Despite the assistance extended to refugees and their families for healthcare, there is a set transition period of less than a year, after which, they will no longer be eligible for free services and are expected to support themselves. Many families can find themselves at a disadvantage because the adults can have trouble finding employment due to their lack of experience and cultural barriers, taking away their access to health services.


Groups of Syrian refugees seeking asylum in the same location are often housed close to each other in a designated area appointed for their population.
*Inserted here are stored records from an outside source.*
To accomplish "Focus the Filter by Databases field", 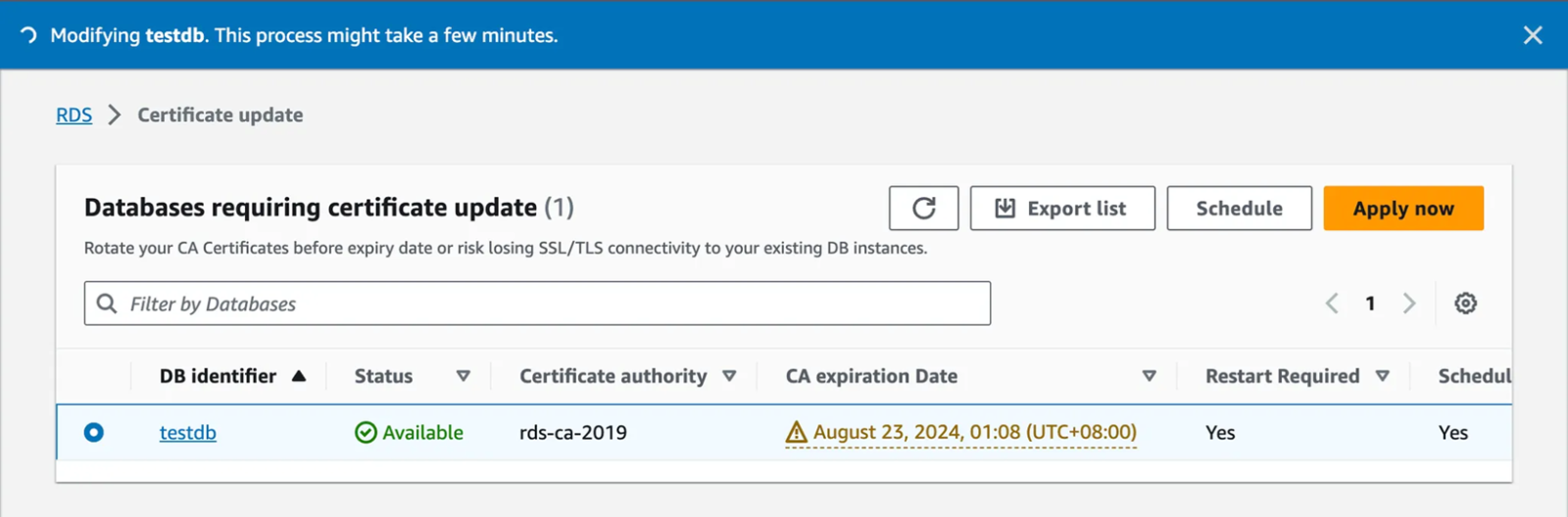I will (x=549, y=304).
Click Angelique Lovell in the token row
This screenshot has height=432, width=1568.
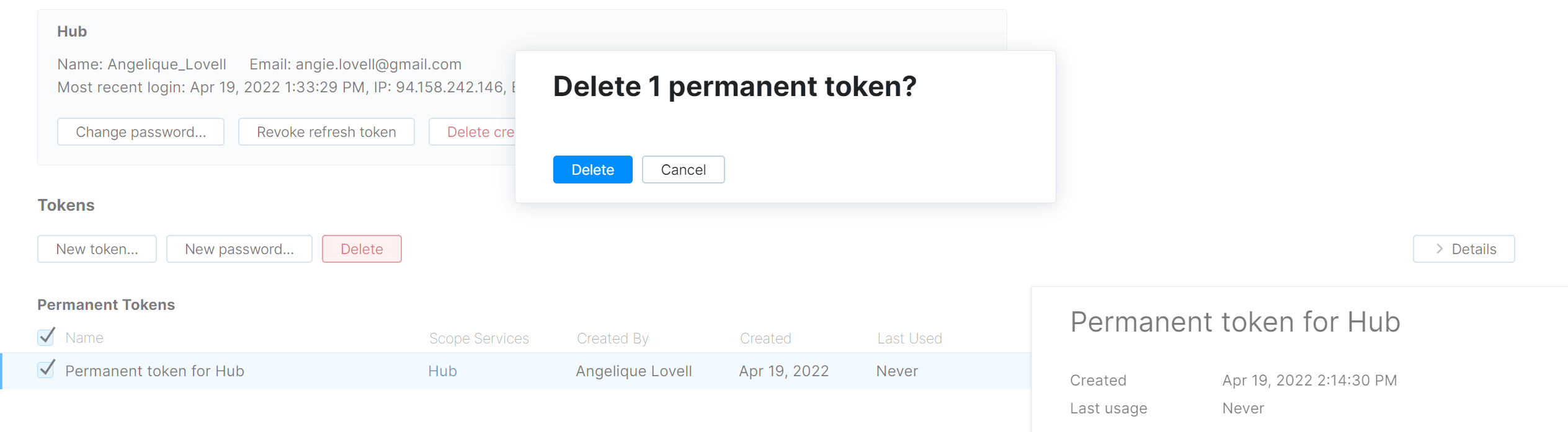pyautogui.click(x=633, y=371)
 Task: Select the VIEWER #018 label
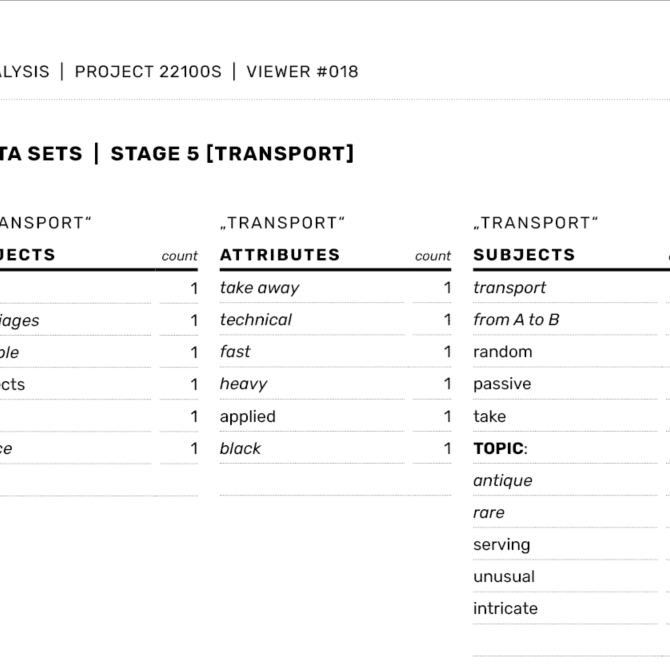(x=302, y=72)
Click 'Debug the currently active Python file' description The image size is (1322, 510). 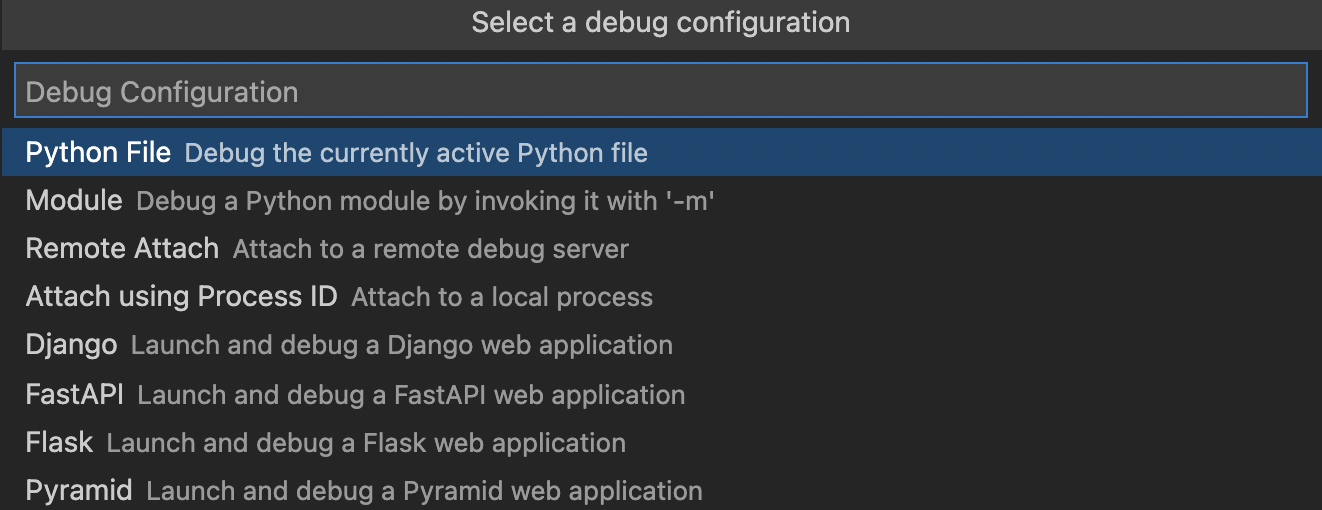[x=416, y=153]

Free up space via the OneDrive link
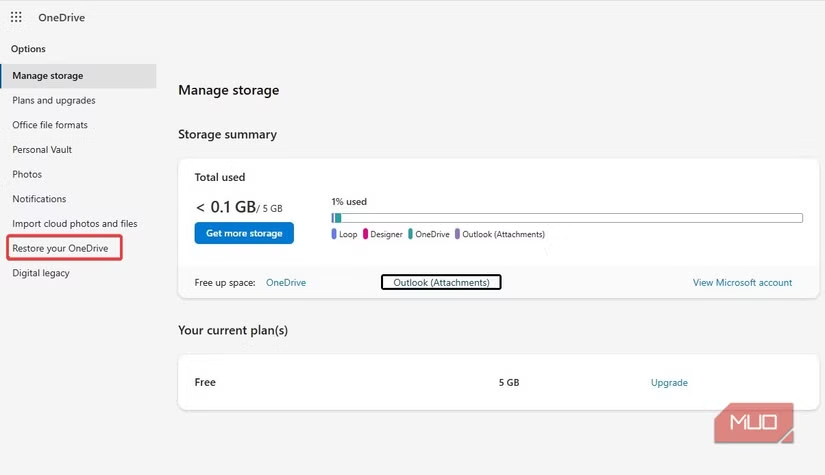click(286, 283)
The journey to their new home usually involves a series of small camps on the outskirts of cities prior to reaching a final destination in order to avoid inconveniencing local residents who may see refugees as an annoyance that should not interfere with their day-to-day lives.

This separation from other communities causes refugees to feel like outcasts and limits their access to food, technology, and even health services. (Grove, 2006). Refugee families are generally able to build a sense of community and commonality amongst each other. For example, children can be seen playing in groups for a majority of the day and adults pass the time entertaining themselves with activities, such as playing card games or taking the children for long walks (Amos, 2016). 

If they are fortunate, some refugees end up placed in communities that provide a great deal of support and empathy toward their situation. A number of communities throughout the U.S. provide a variety of services for refugees, such as food and clothing donations, healthcare enrollment, and even job placement, by collaborating and coordinating various community organizations and local agencies to work together (McNeely, 2016).


By allowing refugees and their families in need to enter their borders, hosting countries assume responsibility for the distribution of food, water, shelter, and support until these families are able to provide for themselves and acclimate to their culture (Glass, 2016). In the United States, these displaced people and their families are also promised health services and many are offered support in the form of local liaisons who are appointed to help them with navigating complicated U.S. health systems (McNeely, 2016).

Although grant funding is allocated to the U.S. to support the additional residents, the additional funding is often insufficient for long-term support. Due to the lack of adequate funding, Syrian refugees living in the United States are only granted short-term services and supplies to assist in their adjustment to their new living situation. Conflict regarding national priorities and political opposition has caused a decrease in the amount of legislative support U.S. refugee programs receive, making it difficult for local refugee support programs to request additional financial assistance from government agencies. (Grove, 2006). 

Within the last two years, the U.S. has significantly reduced the amount of Syrian refugees being admitted to seek asylum. The onset of the Donald Trump administration in 2017 has ushered in new policy which limits the amount of refugees from anywhere in the world to 45,000. Notably, there has been a drastic annual reduction to the amount of Syrian refugees admitted from 15,479 in 2016, to 3,024 in 2017, to 11 in 2018 (Amos, 2018).


By understanding the impact of the social determinants of refugee health, it is clear that current efforts are limited in their ability to sustain the health status of Syrian refugees and their families. Although claims that U.S. restrictions against refugees were put into place due to concerns over national security, the health and safety of Syrian refugees in need of assistance should be prioritized as well. In order for the government to lower these restrictions, it is important for voting citizens to educate themselves regarding the current refugee admission policies and support government officials who will work toward eliminating the U.S.’s newest limitations on refugee assistance.